Ari et la reine de l'orge
Dans son royaume de l'orge, Ari, jeune héritier candide au physique torride, s'ennuie mortellement... Promis à de mornes épousailles avec la fille du roi de la bière, ce prince mélancolique ravale nuit après nuit son désir de rencontrer la femme de ses rêves, butant sur les stratégies perverses d'un insurmontable premier amour : sa mère, toute-puissante reine de cet empire agricole. D'une pichenette sadique, celle-ci fait détaler chaque amoureuse potentielle...
Jusqu'au jour où son fils chéri fait la rencontre de Moli, une toute jeune apprentie comédienne qui entraîne Ari dans les cimetières, la nuit, pour se livrer à des répétitions brûlantes. Pour contrer cette passion naissante, la reine déploiera l'arsenal de ses pouvoirs, plongeant Ari dans le désespoir et dans une série d'aventures à la fois tragiques et cocasses où déboulent, par ordre d'apparition, un gérant de magasin de grande surface grogneur, un ermite de forêt mûr pour les asticots, une urgentologue nymphomane entourée de perruches tenant d'étranges discours, des « rigos » créationnistes et puritains cherchant à remonter le temps pour assassiner Darwin...
À travers ce conte divertissant et lucide, Pan Bouyoucas attaque un tabou : les subtils, indicibles, hautement toxiques méandres de l'amour maternel.
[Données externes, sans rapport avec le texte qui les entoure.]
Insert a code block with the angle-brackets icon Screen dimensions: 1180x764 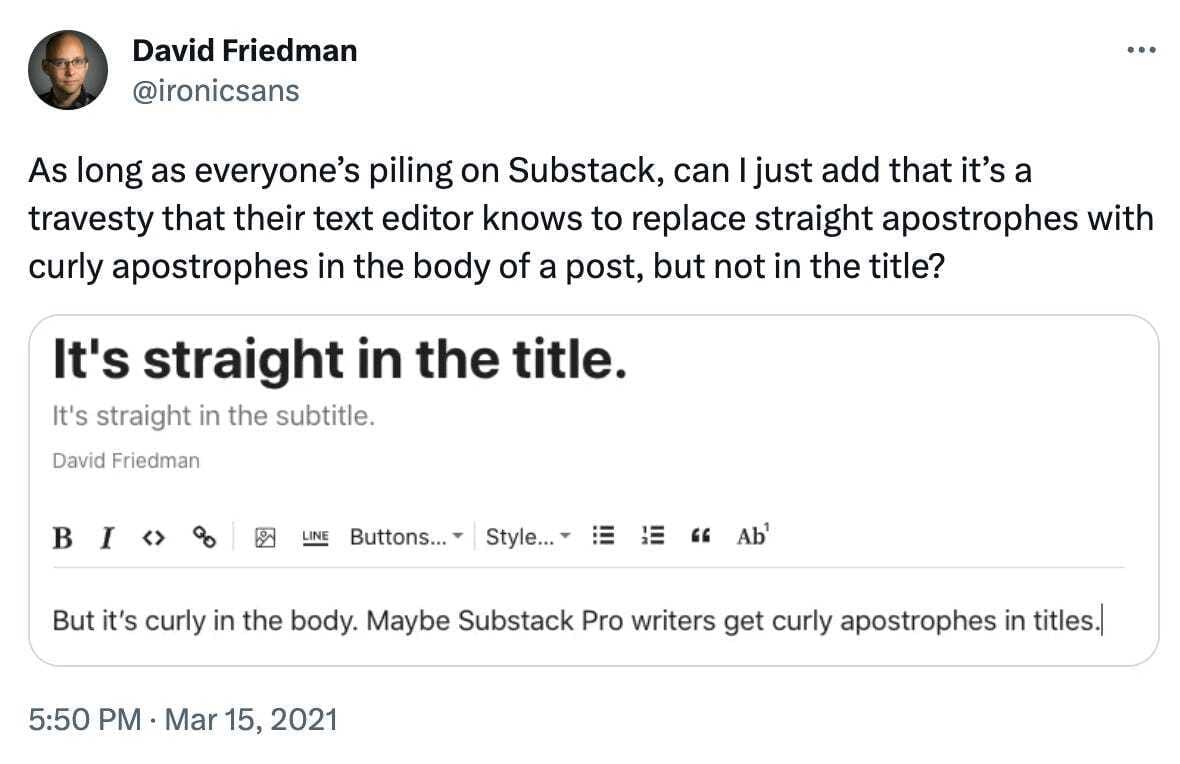[154, 537]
Opérant au nom de toutes ses victimes masculines une indispensable catharsis, il en conjure les dérives en faisant appel aux sortilèges réparateurs de l'imaginaire. Avec un humour exquis, il nous régale au passage d'une galerie de personnages hauts en couleur, joyeux reflets de nos névroses et d'un certain état du monde.
Extrait
Le roi et la reine de l'orge avaient deux fils. L'aîné était doté d'une grande beauté ainsi que des vertus qui correspondaient à son physique, et sa mère l'avait prénommé Ari, ce qui, dans le dialecte local, voulait dire sans-faute, excellent. Mais la nature impartit parfois ses dons étourdiment. Le cadet, qui n'était pas laid ni sot, en avait ainsi reçu un bégaiement tonique. La reine de l'orge l'appela Junior et riait quand il lui disait qu'il l'aimmmait jusqu'au ciel et qu'il l'épppouserait quand il serait gggrand. Junior en déduisait qu'il était le favori de sa maman, car quand son aîné lui disait la même chose, elle ne riait pas et ses yeux se remplissaient d'eau.
Puis les deux frères grandirent comme tous les garçons, et les filles de leur âge figuraient davantage que leur mère dans leurs rêves.
Même si son aîné devenait distant, la reine de l'orge s'enorgueillissait de l'admiration qu'il inspirait. Jusqu'au jour où il invita une de ses admiratrices au château. Et c'en était tout un. Le commerce de l'orge était si florissant que la reine avait pu recréer la réplique d'un manoir anglais qui tranchait majestueusement sur les fermes et chaumières avoisinantes.
Si l'accueil que fit le roi de l'orge à la petite amie de son fils était chaleureux, celui de son épouse était à la limite du poli. Les cheveux relevés en chignon sur la tête comme une couronne et portant une robe griffée dont les filles de la région ne pouvaient que rêver, elle dit à son aîné :
- Fais visiter le château à ton amie. C'est probablement la seule occasion qu'elle aura d'en voir un de l'intérieur.
Haute sur ses plus hauts talons, elle ajouta à l'intention de l'invitée :
- Ari en héritera quand il aura trouvé une fille de sa propre classe. On ne peut marier un lion à une chèvre, n'est-ce pas ?
La fille repartie, la reine ne parla que de ses défauts. Idem pour la deuxième, la troisième et la quatrième. L'une était trop grosse, l'autre trop maigre, celle-ci était trop bavarde, celle-là trop constipée. Bref, aucune amie de son prince ne trouvait grâce à ses yeux. Et quand le roi de l'orge lui disait que chaque personne venait sur terre avec sa part de beauté, qu'il suffisait de la dénicher, sa femme lui imposait vite son point de vue, qui se résumait par le même jugement sans réplique, aussi tranchant que son ton : comme dauphin du royaume de l'orge, son fils méritait ce qu'il y avait de mieux.
Ari ne remarquait les défauts de ses petites amies que lorsque sa mère les relevait. Parfois ces remarques modéraient son intérêt. D'autres fois, il les trouvait si injustes que sa tendresse pour la jeune fille augmentait. Sa mère appelait alors les parents de la môme. Comme la plupart des habitants de la région travaillaient pour elle, la reine les menaçait de les saquer si leur rejeton ne dégageait pas de la vie de son prince héritier.